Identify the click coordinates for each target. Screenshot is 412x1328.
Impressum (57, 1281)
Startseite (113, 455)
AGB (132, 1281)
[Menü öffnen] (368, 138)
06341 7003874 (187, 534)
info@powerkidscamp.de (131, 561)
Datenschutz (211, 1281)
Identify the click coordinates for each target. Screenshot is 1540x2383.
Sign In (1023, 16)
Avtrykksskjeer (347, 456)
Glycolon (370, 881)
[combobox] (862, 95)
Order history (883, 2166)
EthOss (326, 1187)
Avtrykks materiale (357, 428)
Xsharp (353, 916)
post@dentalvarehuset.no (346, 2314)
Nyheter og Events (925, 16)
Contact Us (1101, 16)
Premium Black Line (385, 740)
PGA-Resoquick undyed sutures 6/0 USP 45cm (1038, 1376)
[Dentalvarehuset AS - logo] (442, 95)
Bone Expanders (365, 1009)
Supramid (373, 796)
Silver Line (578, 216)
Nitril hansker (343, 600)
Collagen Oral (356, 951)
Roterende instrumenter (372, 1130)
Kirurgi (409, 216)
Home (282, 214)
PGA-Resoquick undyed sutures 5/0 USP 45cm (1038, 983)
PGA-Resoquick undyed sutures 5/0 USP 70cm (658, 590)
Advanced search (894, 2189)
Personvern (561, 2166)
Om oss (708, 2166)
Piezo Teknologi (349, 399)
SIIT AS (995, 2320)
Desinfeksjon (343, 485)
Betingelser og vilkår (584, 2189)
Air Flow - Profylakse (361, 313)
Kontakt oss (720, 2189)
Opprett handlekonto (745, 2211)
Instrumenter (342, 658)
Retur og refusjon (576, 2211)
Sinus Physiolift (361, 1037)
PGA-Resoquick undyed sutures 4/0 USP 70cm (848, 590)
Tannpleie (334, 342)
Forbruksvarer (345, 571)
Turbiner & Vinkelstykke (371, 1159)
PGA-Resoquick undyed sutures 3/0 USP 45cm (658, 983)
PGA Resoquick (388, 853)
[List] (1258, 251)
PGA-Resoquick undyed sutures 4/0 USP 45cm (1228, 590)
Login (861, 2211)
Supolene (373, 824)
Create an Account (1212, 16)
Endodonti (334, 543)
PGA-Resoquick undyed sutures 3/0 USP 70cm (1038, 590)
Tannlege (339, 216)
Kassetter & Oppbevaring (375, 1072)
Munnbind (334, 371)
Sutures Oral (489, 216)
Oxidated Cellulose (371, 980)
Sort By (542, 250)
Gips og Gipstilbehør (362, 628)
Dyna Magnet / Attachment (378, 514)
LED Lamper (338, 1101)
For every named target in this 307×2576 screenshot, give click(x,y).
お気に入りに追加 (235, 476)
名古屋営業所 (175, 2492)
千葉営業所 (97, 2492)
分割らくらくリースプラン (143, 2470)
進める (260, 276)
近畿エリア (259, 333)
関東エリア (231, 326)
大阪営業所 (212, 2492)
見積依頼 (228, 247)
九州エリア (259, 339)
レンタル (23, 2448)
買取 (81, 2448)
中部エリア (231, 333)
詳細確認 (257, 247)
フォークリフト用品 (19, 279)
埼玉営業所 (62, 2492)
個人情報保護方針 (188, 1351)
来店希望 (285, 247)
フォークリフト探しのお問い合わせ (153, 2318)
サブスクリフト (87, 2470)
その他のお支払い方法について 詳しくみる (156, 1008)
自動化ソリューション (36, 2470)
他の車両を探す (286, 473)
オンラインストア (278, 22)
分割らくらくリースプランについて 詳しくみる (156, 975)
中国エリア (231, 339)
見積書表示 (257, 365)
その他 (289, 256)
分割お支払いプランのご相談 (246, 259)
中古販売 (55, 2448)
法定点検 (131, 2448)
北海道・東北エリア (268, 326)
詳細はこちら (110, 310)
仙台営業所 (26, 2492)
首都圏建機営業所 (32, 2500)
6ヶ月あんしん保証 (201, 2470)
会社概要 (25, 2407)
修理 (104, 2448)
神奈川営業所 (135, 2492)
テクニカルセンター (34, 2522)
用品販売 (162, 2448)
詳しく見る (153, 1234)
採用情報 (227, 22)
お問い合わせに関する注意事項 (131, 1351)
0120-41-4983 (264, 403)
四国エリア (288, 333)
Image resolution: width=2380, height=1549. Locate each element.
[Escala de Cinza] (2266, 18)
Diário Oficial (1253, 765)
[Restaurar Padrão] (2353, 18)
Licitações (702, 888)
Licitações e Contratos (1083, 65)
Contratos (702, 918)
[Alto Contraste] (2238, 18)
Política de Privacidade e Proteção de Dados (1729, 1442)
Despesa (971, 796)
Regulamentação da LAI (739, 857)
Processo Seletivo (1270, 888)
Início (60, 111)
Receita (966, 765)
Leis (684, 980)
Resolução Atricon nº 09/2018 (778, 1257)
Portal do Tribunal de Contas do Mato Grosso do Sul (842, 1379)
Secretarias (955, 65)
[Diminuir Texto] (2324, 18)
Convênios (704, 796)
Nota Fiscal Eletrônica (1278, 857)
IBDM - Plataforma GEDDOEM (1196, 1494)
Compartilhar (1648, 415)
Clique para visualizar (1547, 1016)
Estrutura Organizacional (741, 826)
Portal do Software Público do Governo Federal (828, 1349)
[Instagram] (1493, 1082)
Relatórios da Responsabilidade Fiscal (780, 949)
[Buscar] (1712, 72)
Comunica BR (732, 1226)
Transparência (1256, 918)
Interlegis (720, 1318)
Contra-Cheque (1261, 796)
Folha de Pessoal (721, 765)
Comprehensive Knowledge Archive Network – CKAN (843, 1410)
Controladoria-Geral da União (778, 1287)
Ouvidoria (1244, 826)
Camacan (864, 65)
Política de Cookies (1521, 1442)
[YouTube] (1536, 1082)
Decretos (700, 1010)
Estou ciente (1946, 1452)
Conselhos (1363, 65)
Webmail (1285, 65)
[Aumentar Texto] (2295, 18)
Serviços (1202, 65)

* [Assigned task]:
The complete material must be repeated exactly.

* [Answer area]:
Identify the click coordinates for each target. Screenshot is 412x1328.
Impressum (57, 1281)
Startseite (113, 455)
AGB (132, 1281)
[Menü öffnen] (368, 138)
06341 7003874 (187, 534)
info@powerkidscamp.de (131, 561)
Datenschutz (211, 1281)
Identify the click coordinates for each target. Screenshot is 1540x2383.
Sign In (1023, 16)
Avtrykksskjeer (347, 456)
Glycolon (370, 881)
[combobox] (862, 95)
Order history (883, 2166)
EthOss (326, 1187)
Avtrykks materiale (357, 428)
Xsharp (353, 916)
post@dentalvarehuset.no (346, 2314)
Nyheter og Events (925, 16)
Contact Us (1101, 16)
Premium Black Line (385, 740)
PGA-Resoquick undyed sutures 6/0 USP 45cm (1038, 1376)
[Dentalvarehuset AS - logo] (442, 95)
Bone Expanders (365, 1009)
Supramid (373, 796)
Silver Line (578, 216)
Nitril hansker (343, 600)
Collagen Oral (356, 951)
Roterende instrumenter (372, 1130)
Kirurgi (409, 216)
Home (282, 214)
PGA-Resoquick undyed sutures 5/0 USP 45cm (1038, 983)
PGA-Resoquick undyed sutures 5/0 USP 70cm (658, 590)
Advanced search (894, 2189)
Personvern (561, 2166)
Om oss (708, 2166)
Piezo Teknologi (349, 399)
SIIT AS (995, 2320)
Desinfeksjon (343, 485)
Betingelser og vilkår (584, 2189)
Air Flow - Profylakse (361, 313)
Kontakt oss (720, 2189)
Opprett handlekonto (745, 2211)
Instrumenter (342, 658)
Retur og refusjon (576, 2211)
Sinus Physiolift (361, 1037)
PGA-Resoquick undyed sutures 4/0 USP 70cm (848, 590)
Tannpleie (334, 342)
Forbruksvarer (345, 571)
Turbiner & Vinkelstykke (371, 1159)
PGA-Resoquick undyed sutures 3/0 USP 45cm (658, 983)
PGA Resoquick (388, 853)
[List] (1258, 251)
PGA-Resoquick undyed sutures 4/0 USP 45cm (1228, 590)
Login (861, 2211)
Supolene (373, 824)
Create an Account (1212, 16)
Endodonti (334, 543)
PGA-Resoquick undyed sutures 3/0 USP 70cm (1038, 590)
Tannlege (339, 216)
Kassetter & Oppbevaring (375, 1072)
Munnbind (334, 371)
Sutures Oral (489, 216)
Oxidated Cellulose (371, 980)
Sort By (542, 250)
Gips og Gipstilbehør (362, 628)
Dyna Magnet / Attachment (378, 514)
LED Lamper (338, 1101)
For every named target in this 307×2576 screenshot, give click(x,y).
お気に入りに追加 (235, 476)
名古屋営業所 (175, 2492)
千葉営業所 (97, 2492)
分割らくらくリースプラン (143, 2470)
進める (260, 276)
近畿エリア (259, 333)
関東エリア (231, 326)
大阪営業所 (212, 2492)
見積依頼 (228, 247)
九州エリア (259, 339)
レンタル (23, 2448)
買取 (81, 2448)
中部エリア (231, 333)
詳細確認 (257, 247)
フォークリフト用品 (19, 279)
埼玉営業所 (62, 2492)
個人情報保護方針 (188, 1351)
来店希望 (285, 247)
フォークリフト探しのお問い合わせ (153, 2318)
サブスクリフト (87, 2470)
その他のお支払い方法について 詳しくみる (156, 1008)
自動化ソリューション (36, 2470)
他の車両を探す (286, 473)
オンラインストア (278, 22)
分割らくらくリースプランについて 詳しくみる (156, 975)
中国エリア (231, 339)
見積書表示 (257, 365)
その他 (289, 256)
分割お支払いプランのご相談 (246, 259)
中古販売 (55, 2448)
法定点検 (131, 2448)
北海道・東北エリア (268, 326)
詳細はこちら (110, 310)
仙台営業所 (26, 2492)
首都圏建機営業所 (32, 2500)
6ヶ月あんしん保証 (201, 2470)
会社概要 (25, 2407)
修理 (104, 2448)
神奈川営業所 (135, 2492)
テクニカルセンター (34, 2522)
用品販売 (162, 2448)
詳しく見る (153, 1234)
採用情報 (227, 22)
お問い合わせに関する注意事項 (131, 1351)
0120-41-4983 (264, 403)
四国エリア (288, 333)
Image resolution: width=2380, height=1549. Locate each element.
[Escala de Cinza] (2266, 18)
Diário Oficial (1253, 765)
[Restaurar Padrão] (2353, 18)
Licitações (702, 888)
Licitações e Contratos (1083, 65)
Contratos (702, 918)
[Alto Contraste] (2238, 18)
Política de Privacidade e Proteção de Dados (1729, 1442)
Despesa (971, 796)
Regulamentação da LAI (739, 857)
Processo Seletivo (1270, 888)
Início (60, 111)
Receita (966, 765)
Leis (684, 980)
Resolução Atricon nº 09/2018 (778, 1257)
Portal do Tribunal de Contas do Mato Grosso do Sul (842, 1379)
Secretarias (955, 65)
[Diminuir Texto] (2324, 18)
Convênios (704, 796)
Nota Fiscal Eletrônica (1278, 857)
IBDM - Plataforma GEDDOEM (1196, 1494)
Compartilhar (1648, 415)
Clique para visualizar (1547, 1016)
Estrutura Organizacional (741, 826)
Portal do Software Público do Governo Federal (828, 1349)
[Instagram] (1493, 1082)
Relatórios da Responsabilidade Fiscal (780, 949)
[Buscar] (1712, 72)
Comunica BR (732, 1226)
Transparência (1256, 918)
Interlegis (720, 1318)
Contra-Cheque (1261, 796)
Folha de Pessoal (721, 765)
Comprehensive Knowledge Archive Network – CKAN (843, 1410)
Controladoria-Geral da União (778, 1287)
Ouvidoria (1244, 826)
Camacan (864, 65)
Política de Cookies (1521, 1442)
[YouTube] (1536, 1082)
Decretos (700, 1010)
Estou ciente (1946, 1452)
Conselhos (1363, 65)
Webmail (1285, 65)
[Aumentar Texto] (2295, 18)
Serviços (1202, 65)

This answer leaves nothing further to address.